Реальность сразу подействовала отрезвляюще.
“Сорок убогих дворов, монопольная торговля водкой, церковь и два пьяных до смерти мужика в сугробе. Больше здесь ничего нет. Врача видят только если нужно сделать вскрытие или на освидетельствовании рекрутов. Лечатся сами. Дикость, никаких представлений о гигиене, не говоря уже о порядке и чистоте. Все кишит паразитами, всюду блохи, вши, тараканы. Невозможно назначить ни клизмы детям, ни промывание женщинам, потому что у крестьян нет ни денег, ни желания купить резиновый шланг. Да это и не продается ни в бакалейной лавке, ни в государственном магазине, где только монопольная водка, а других магазинов тут вообще на сто верст кругом нет. Употребление ножа и вилки тут неизвестно, и едят здесь вообще без тарелок – все хлебают из одного горшка сразу, и матери дают детям из своего рта прожеванную пищу. Неудивительно, что борьба с инфекциями в такой обстановке превращается в несмешную комедию. Всюду сифилис, кондиломы у взрослых и детей, у мужчин и у женщин. Трахома распространена колоссально, все друг друга заражают, остановить это невозможно. Можешь себе представить, какой беспомощной я себя чувствую. Вчера пришел крестьянин с сыном, ребенок отрубил себе топором палец. Вместо того чтобы держать рану в чистоте, отец замотал обрубок пальца паутиной с печных углов. Теперь боюсь, что у мальчика будет заражение крови”.

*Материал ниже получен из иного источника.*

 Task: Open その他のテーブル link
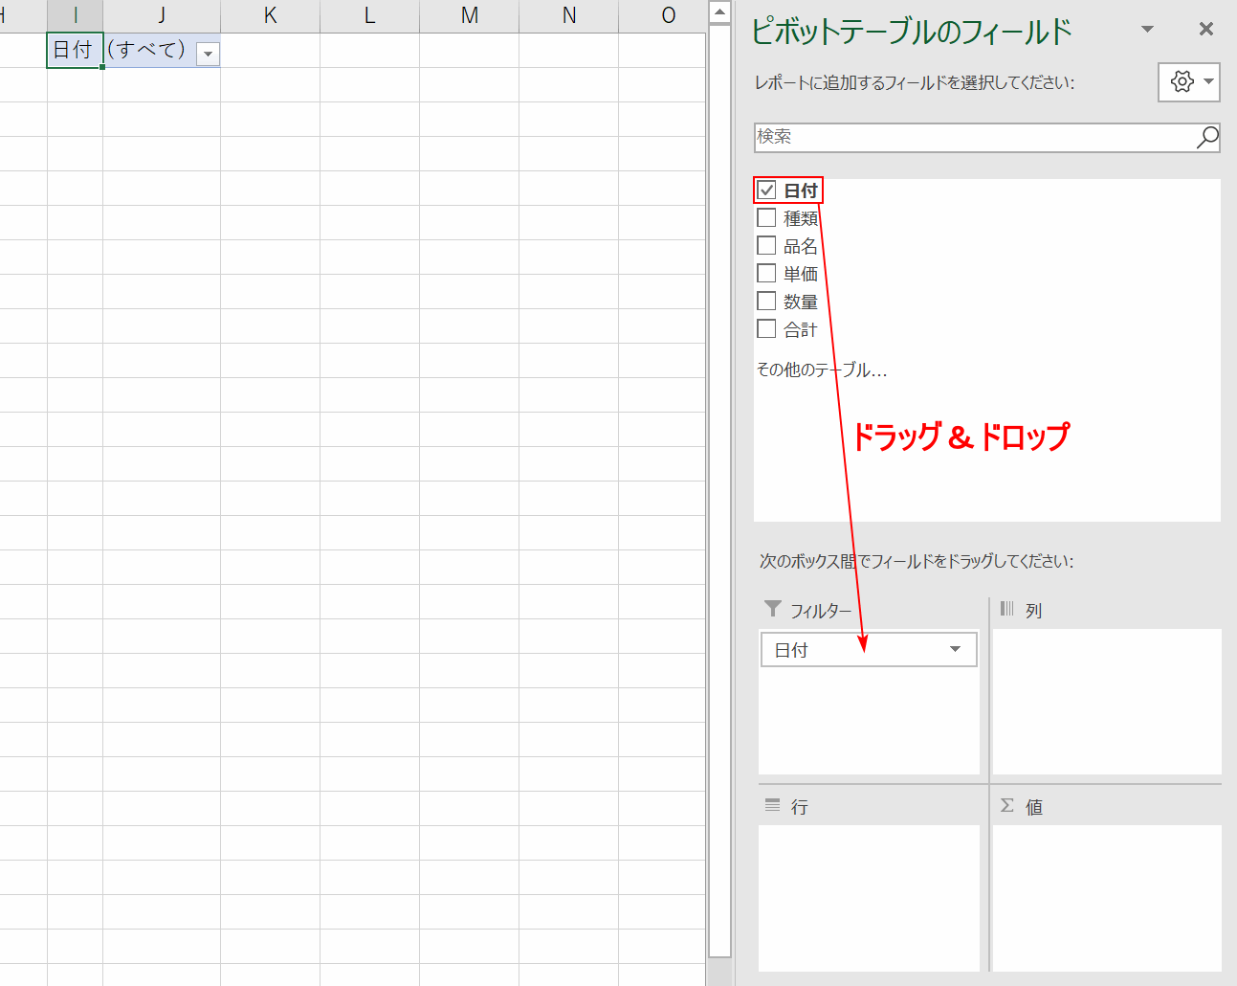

Современного читателя в этих письмах удивляет, пожалуй, лишь работа почты того времени. Письма из Петербурга в Цюрих доходили всего за три дня, а из Крапивни – меньше чем за неделю.
Цюрихская студентка, мечтавшая о служении народу, впервые с этим народом столкнулась, и письма ее проникнуты разочарованием. Больше всего ее неприятно поражает грубость нравов и жестокость русской жизни.
“Ты восторгаешься мною и моей работой, потому что ты так далеко и не представляешь себе все, что вокруг меня и с чем я сталкиваюсь каждый день! – пишет она Брупбахеру весной 1903 года. – Этих людей еще не коснулась ни цивилизация, ни христианство. С какой звериной злобой они пьяные дерутся! Как избивают своих жен и детей!”
В минуты слабости Лидия пишет: “Вспоминаю твою зеленую лампу, твои глаза, бороду, твои книги, твою трубку. Вижу, как ты набиваешь ее и выпускаешь дым в потолок. Как нам было бы сейчас хорошо вместе! Корю себя, что злила тебя, когда были вдвоем, вместо того, чтобы быть нежной с тобой”.
Мать в это время живет в Лозанне, присылает Лидии деньги и умоляет вернуться. Об этом не может быть и речи: “Мне трудно, но именно поэтому я останусь здесь. Ей на зло! Уехать, сдаться, это признать поражение. Я буду бороться!”
Переписка с любимым Фрицем помогает ей в этой борьбе.
В письмах Брупбахер поддерживает Лидию во всем, но в дневнике он более честен с самим собой и делится своими сомнениями:
“Одно дело теория – другое практика. В теории я, разумеется, поддерживаю равноправие полов, независимость партнеров. Я и сейчас бы подписал тот наш брачный контракт. Но какая пропасть с реальной жизнью! Какая мука жить порознь! Я не выдержу. Пишу ночью. Ночью я никакой не борец, а самый обычный примитивный человек, я хочу семьи, уюта, ребенка – только боюсь это сказать открыто. Потом, после бессонной ночи и короткого забытья перед рассветом, приходит утро. И я беру себя в руки. Я снова готов к борьбе. И моя Лидия помогает мне быть борцом. Из наших писем мы оба черпаем силы для нашей жизни, для нашей борьбы”.
Через несколько дней снова запись о том, что его не перестает мучить: “Днем – практика, больные, я им нужен – потом заседания, выступления, работа в городском совете, с рабочими – я пишу статью – но вечером, но ночью… Такая тоска охватывает! Так хочется прижаться к ней, обнять ее, любить ее!”
И опять борьба с самим собой: “Мы с Лидией обещали друг другу нести вместе все тяготы нашего общего великого дела, пожертвовать нашим маленьким миром ради большого, нашим индивидуальным ради человечества – и я сдержу свое слово”.